Ma limitarsi all’offerta non permette di comprendere l’attuale efficacia del fenomeno. È anche necessario spiegare il fatto che questa offerta incontra una «domanda». Abbiamo detto in precedenza che questa offerta non è nuova. Noi stessi l’abbiamo incontrata nei quartieri popolari, esiste da più di tre decenni. Semplicemente, finora non ha incontrato alcuna «domanda». Noi pensavamo a vivere, a divertirci, a fare militanza e ad amare e guardavamo questi predicatori come incendiari. È per questo che dobbiamo guardare al processo di nascita e allo sviluppo di questa domanda “made in France”. A questo livello la forza è quella di collegare il processo di impoverimento e di precarizzazione di massa che colpisce le classi popolari. L’esistenza provata di candidati “jihadisti” provenienti da famiglie non musulmane sottolinea che tutte le classi sono coinvolte in questi processi che portano i più marginali dei loro membri ad affondare nel comportamento nichilista. Essa si lega alla discriminazione sistematica e al razzismo istituzionale che cambiano vita per i nostri compagni neri, arabi e musulmani. Dobbiamo infine prendere in considerazione l’analisi degli effetti dei discorsi e delle pratiche islamofobi che sono prevalenti nella società francese e che è alla moda relativizzare, descrivere con eufemismi, negare. Questi sono tutti questi processi che portano alla nascita del nichilismo contemporaneo.

Infine la visione sprezzante degli abitanti di quartieri popolari come “sottoproletariato” incapace di pensare politicamente porta a sottovalutare le esigenze politiche delle classi popolari, in generale, e della loro componente di immigrazione post-coloniale in particolare. Questi cittadini osservano il mondo e cercano di capirlo attraverso le griglie di lettura disponibili in un particolare contesto storico. Loro non possono che constatare che le guerre si moltiplicano e che si trovano i finanziamenti per farle ma poi gli viene detto che le casse sono vuote. Essi non possono che interrogarsi sulla cosiddetta urgente necessità di intervenire in Iraq, Afghanistan, Siria, Libia, Costa d’Avorio, Mali, ecc e, parellalamente, sulla cosiddetta urgente necessità di sostenere lo Stato di Israele, nonostante non rispetti nessuna delle risoluzioni delle Nazioni Unite. Tutti questi fattori portano la maggioranza a una rivolta che cerca un canale di espressione e una piccola minoranza a un orientamento nichilista.

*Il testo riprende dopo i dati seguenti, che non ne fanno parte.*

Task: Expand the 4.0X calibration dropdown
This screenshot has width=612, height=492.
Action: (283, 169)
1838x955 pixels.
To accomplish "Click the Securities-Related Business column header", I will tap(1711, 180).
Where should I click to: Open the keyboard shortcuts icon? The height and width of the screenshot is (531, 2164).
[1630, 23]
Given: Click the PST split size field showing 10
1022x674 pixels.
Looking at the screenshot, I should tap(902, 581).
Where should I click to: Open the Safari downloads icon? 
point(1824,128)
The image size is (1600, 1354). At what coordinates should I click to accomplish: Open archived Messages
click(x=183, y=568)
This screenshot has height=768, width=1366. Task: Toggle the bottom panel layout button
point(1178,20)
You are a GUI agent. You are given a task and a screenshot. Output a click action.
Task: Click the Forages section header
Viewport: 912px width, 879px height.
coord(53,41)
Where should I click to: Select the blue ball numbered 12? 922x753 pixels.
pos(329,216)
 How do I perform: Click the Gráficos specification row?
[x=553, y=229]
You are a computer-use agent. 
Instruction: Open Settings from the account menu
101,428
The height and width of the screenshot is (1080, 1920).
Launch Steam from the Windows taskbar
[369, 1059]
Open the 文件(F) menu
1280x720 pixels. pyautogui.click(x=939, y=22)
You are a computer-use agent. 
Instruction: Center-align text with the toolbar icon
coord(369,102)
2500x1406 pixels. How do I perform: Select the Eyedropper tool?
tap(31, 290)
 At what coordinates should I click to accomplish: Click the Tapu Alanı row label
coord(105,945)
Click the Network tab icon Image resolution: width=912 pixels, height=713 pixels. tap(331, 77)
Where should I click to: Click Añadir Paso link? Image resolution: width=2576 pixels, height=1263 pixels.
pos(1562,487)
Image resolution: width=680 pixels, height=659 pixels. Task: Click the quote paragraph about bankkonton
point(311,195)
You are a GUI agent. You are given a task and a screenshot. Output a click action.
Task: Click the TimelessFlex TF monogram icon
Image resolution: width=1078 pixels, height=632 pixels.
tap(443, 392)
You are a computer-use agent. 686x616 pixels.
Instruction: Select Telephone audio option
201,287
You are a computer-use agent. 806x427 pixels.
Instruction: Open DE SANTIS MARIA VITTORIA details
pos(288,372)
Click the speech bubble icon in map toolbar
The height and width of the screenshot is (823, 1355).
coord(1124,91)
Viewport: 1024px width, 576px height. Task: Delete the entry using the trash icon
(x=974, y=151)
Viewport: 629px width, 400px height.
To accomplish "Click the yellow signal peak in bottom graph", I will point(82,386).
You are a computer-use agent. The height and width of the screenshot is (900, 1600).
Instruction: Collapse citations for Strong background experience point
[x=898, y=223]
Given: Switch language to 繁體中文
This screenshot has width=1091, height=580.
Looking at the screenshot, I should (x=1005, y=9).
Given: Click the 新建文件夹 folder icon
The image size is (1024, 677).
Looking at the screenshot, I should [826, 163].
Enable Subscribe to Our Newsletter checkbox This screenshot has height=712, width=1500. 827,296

Non si vuole capire che un mondo immondo conduce ad atti immondi, che è il terreno di coltura dell’incontro tra domanda e offerta di nichilismo.

Note:

1) http://www.atlasinfo.fr/Charlie-Hebdo-Ivan-Rioufol-somme-les-musulmans-de-se-desolidariser-de-l-attentat-Rokhaya-Diallo-en-larmes_a58395.html

2) Si veda a questo proposito: Jocelyne Cesari, L’Islam à l’épreuve de l’Occident, La Découverte, Paris, 2004 [trad. it., Musulmani in Occidente, Vallecchi, Firenze 2005].

3) Sul legame tra il contesto sociale e gli effetti di marginalinalizzazione sui percorsi individuali, vedere Frantz Fanon, Peau noire, masques blancs, Le Seuil, 1952 [trad. it., Pelle nera, maschere bianche: il nero e l’altro, Marco Tropea, Milano 1996].

4) Luc Boltanski, Enigmes et complots. Une enquête à propos d’enquêtes, Gallimard, Paris, 2012.

5) Si veda il nostro articolo con Yvon Fotia, «Discrimination systémique», Dictionnaire des dominations de sexe, de race, de classe, Syllepse, Paris, 2012.

6) David Benichou, Farhad Khosrokhavar, Philippe Migaux, Le jihadisme, comprendre pour mieux combattre, Plon, Paris, 2015. Et Richard Labévière, Les dollars de la terreur, Les Etats-Unis et l’islamisme, Grasset, Paris, 1999.